• EXCERPT PROVIDED
-------

Even as some companies continue using arbitration clauses to push employees and consumers to resolve their cases outside court, others are finding they can achieve the same goals by avoiding going before a jury.
Their main means of doing so are so-called contractual jury-waiver agreements. Similar to arbitration clauses, agreements of this sort prevent legal battles from going through what are still widely considered standard court proceedings, despite their increasing rarity.
The big difference is that, with jury waivers, cases can still go to court. It’s just that it will be a judge, rather than a jury, who will be providing the resolution.
Jury-trial waivers are becoming an ever-more standard presence in loan agreements and in some employment agreements. In Wisconsin, they are often found in commercial-loan agreements.
Their increasing popularity is in part a result of their ability to help defendants avoid the high costs of jury trials. They also are relatively free of what some critics deem the drawbacks of arbitration: inconsistent decisions and higher filing costs.
Nor is arbitration always the time-saver that some lawyers believe it to be. Large commercial cases that go to arbitration have been known to take as long as those that stay in court.
Having become a subject of controversy, arbitration clauses have been heavily litigated in recent years. Jury-trial waivers, in contrast have had to stand up to relatively few challenges. Federal and state courts have generally found them to be enforceable as long as they are entered into knowingly and voluntarily.
This is not to say there are no outliers among states. Georgia and California courts have handed down decisions deeming all jury waivers invalid, while Texas courts have come to just the opposite conclusion.
The U.S. Supreme Court, for its part, has yet to take up a case questioning the validity of jury waivers. And no consensus has yet been reached over who has the burden of proving the agreements are enforceable.

-------

• DATA LINES

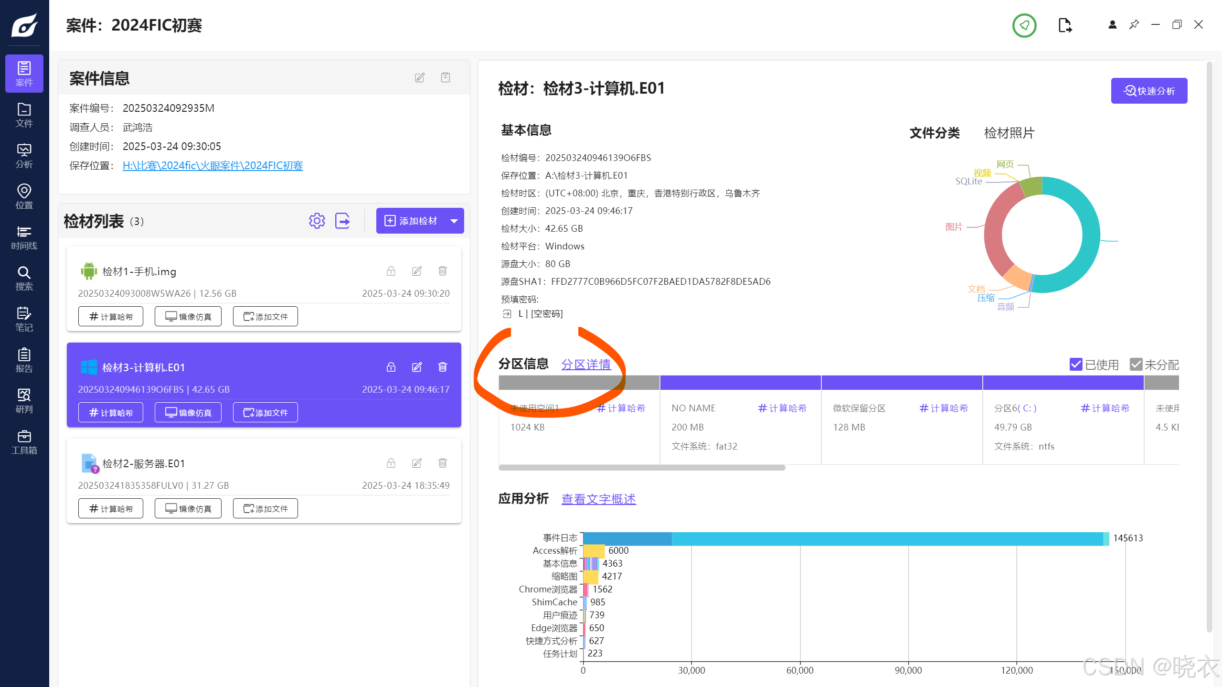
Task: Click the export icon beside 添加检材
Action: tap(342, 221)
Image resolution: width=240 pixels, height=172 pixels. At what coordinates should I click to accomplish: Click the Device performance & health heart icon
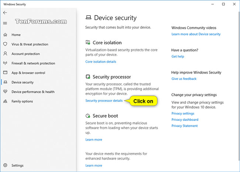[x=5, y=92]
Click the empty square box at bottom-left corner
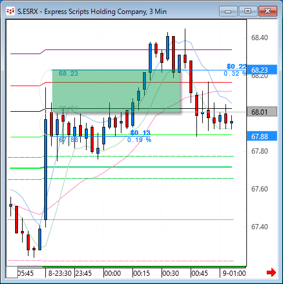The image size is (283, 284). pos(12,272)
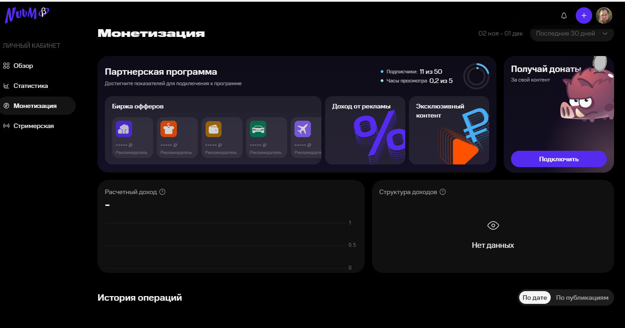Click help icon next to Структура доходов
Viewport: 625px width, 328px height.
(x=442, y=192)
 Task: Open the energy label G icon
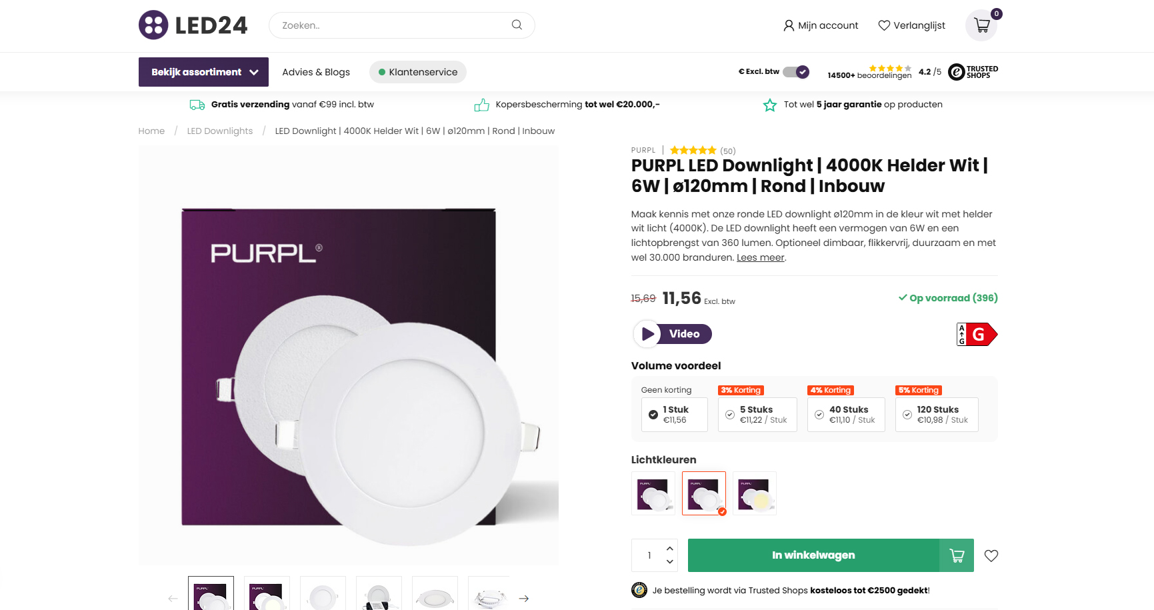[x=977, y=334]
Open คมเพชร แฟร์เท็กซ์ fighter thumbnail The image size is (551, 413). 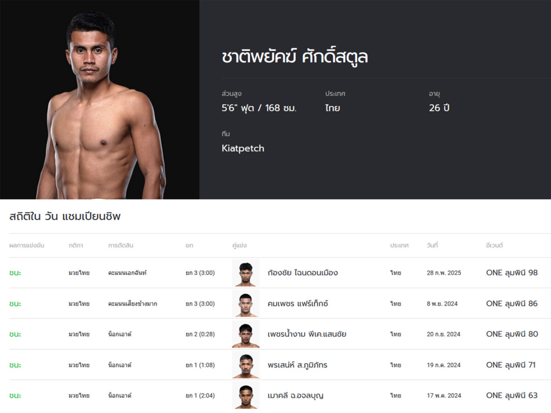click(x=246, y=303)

-------

• GIVEN PROBLEM
Please repeat the jury-waiver text from "The U.S. Supreme" to "agreements are enforceable.", substituting "agreement" for "consensus". The data come from a different source than the text on jury waivers.

• OUTPUT BELOW
The U.S. Supreme Court, for its part, has yet to take up a case questioning the validity of jury waivers. And no agreement has yet been reached over who has the burden of proving the agreements are enforceable.